Possible biological mechanisms for a positive (pathogenic) association |
Stimulation of natural killer (NK) cells and apoptosis (Mora et al. 2009) |
Cytokine regulation (Guruvayoorappan & Kuttan. 2008) |
Inhibition of neutrophil chemotaxis (Alhusayen et al. 2013) |
Differentiation of B-cells (Femia & Vleugels 2013) |
Disrupted glycoprotein synthesis and epithelial tissue growth (Femia & Vleugels 2013) |
Possible biological mechanisms for an inverse (protective) association |
Inhibition of proinflammatory interleukin-17 producing T-helper cells (Mucida et al. 2007) |
Enhanced barrier function of intestinal epithelium (Osanai et al. 2007) |
Up-regulation of T-regulatory cells (Crockett et al. 2009) |
In summary, results from laboratory studies appear to support the biologic plausibility of either a positive or inverse association between use of istotretinoin and inflammatory bowel disease.
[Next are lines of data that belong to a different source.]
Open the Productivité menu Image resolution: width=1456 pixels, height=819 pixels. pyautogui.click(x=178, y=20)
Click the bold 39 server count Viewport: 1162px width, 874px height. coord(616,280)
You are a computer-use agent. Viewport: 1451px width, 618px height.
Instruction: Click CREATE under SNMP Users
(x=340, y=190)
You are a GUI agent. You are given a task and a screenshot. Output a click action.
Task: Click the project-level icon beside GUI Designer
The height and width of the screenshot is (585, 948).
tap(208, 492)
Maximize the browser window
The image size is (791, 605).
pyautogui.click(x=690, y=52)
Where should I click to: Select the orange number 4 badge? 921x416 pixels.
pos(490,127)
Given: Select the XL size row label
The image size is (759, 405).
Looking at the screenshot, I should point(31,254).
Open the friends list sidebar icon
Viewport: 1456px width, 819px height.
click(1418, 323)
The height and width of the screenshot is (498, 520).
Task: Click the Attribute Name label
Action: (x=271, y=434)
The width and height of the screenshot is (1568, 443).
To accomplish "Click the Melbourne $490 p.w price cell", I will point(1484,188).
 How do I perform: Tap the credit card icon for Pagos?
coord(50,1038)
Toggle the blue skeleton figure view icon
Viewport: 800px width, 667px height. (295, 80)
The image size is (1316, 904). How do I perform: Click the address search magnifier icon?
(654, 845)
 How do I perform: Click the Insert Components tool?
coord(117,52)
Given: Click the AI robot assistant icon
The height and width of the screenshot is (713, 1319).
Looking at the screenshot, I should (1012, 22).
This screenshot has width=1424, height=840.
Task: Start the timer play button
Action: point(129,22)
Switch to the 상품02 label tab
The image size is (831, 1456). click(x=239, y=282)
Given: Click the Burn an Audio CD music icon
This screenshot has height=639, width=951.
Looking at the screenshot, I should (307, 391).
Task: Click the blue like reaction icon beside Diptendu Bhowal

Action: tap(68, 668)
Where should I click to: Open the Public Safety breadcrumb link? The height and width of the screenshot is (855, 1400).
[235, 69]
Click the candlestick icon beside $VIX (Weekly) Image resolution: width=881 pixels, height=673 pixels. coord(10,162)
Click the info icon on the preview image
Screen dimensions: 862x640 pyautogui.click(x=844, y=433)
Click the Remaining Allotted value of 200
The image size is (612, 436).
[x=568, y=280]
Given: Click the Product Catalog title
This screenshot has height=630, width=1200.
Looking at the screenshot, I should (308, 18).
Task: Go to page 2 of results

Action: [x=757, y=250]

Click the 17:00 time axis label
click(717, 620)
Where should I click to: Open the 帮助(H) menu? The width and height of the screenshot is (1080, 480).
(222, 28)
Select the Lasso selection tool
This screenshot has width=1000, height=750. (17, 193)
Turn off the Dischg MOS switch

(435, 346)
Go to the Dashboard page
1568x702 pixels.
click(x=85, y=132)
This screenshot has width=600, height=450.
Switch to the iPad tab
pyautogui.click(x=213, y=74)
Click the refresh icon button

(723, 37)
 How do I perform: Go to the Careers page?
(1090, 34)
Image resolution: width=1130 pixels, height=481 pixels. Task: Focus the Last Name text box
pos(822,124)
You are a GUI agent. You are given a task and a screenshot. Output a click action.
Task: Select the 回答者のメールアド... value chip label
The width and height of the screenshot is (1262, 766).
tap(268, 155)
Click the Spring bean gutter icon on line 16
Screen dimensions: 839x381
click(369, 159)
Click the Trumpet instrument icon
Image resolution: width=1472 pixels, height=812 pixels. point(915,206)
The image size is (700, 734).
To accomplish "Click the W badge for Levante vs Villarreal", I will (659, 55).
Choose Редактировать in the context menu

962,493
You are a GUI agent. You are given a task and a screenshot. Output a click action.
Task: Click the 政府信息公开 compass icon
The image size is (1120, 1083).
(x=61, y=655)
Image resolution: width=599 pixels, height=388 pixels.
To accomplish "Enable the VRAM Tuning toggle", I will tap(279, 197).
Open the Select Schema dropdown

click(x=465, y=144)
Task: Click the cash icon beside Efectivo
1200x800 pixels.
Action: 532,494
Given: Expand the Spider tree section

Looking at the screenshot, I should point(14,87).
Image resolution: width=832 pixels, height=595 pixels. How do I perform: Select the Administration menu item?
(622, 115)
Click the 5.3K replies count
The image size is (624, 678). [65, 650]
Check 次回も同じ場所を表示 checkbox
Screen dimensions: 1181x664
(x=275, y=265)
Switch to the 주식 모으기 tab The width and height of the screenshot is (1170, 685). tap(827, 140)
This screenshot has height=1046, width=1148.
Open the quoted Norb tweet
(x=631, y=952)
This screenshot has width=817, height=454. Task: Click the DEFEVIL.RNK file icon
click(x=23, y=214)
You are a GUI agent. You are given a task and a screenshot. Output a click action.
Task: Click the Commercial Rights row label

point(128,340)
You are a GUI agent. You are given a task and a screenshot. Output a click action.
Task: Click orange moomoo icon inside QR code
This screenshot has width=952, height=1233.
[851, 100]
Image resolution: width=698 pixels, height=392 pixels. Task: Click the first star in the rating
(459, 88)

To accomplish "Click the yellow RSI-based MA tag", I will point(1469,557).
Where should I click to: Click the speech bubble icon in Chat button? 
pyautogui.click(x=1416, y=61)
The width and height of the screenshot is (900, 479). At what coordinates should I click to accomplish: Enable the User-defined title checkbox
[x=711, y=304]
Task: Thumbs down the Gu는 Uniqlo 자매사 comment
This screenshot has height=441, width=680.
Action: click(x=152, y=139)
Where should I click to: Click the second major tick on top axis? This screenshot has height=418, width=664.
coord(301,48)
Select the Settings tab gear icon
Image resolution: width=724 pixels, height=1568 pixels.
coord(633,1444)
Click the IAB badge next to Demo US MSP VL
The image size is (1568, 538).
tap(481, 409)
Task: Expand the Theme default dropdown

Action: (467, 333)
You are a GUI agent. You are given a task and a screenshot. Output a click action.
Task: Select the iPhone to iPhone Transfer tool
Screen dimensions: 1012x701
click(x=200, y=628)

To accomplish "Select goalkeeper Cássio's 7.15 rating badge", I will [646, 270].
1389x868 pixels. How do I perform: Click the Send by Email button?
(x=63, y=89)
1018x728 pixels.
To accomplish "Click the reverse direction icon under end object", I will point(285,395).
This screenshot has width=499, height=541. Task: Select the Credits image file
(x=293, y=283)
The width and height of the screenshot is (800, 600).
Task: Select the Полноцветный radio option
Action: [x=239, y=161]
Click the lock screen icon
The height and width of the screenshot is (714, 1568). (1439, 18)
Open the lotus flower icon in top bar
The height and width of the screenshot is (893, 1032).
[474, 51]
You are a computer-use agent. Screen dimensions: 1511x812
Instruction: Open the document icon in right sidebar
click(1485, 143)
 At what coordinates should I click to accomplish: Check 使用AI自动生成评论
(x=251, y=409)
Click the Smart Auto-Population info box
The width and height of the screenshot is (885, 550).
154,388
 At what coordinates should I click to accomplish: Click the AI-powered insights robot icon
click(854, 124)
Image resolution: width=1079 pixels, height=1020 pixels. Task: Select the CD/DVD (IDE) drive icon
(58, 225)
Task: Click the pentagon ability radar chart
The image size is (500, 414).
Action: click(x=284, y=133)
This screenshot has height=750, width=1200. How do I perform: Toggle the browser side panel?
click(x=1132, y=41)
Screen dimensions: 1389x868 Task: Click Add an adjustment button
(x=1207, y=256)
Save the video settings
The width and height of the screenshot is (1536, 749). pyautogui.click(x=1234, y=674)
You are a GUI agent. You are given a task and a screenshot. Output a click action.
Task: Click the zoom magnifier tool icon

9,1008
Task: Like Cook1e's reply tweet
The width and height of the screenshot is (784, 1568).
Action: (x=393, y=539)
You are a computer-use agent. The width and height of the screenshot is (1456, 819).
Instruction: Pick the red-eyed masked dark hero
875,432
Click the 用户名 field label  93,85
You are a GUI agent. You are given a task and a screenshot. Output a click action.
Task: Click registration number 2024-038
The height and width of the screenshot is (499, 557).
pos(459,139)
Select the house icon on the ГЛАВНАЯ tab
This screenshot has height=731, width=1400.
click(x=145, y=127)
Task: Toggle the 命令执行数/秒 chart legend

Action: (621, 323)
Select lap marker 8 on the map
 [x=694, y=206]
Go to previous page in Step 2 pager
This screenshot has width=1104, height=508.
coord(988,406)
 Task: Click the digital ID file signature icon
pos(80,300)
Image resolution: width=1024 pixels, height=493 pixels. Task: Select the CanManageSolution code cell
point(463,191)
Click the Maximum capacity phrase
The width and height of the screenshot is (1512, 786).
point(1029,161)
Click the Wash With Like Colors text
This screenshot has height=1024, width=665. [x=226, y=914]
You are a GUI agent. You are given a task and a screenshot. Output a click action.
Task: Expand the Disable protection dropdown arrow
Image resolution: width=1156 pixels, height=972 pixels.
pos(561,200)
In addition, epidemiologic study findings are generally consistent with a correct temporal relationship. However, it has not been established that use of istotretinoin triggers the onset of Crohn's disease or ulcerative colitis, both of which often have an insidious onset with some symptoms occurring well before a clinical diagnosis of inflammatory bowel disease is made. Most epidemiologic studies have not found a association or a dose-response relationship. Taken overall, results from epidemiologic studies completed to date do not show a consistent association between isotretinoin use and risk of either Crohn's disease or ulcerative colitis and the causality of these associations has not been established.
Acknowledgement
The author has received consulting fees from Hoffman-LaRoche, Ltd.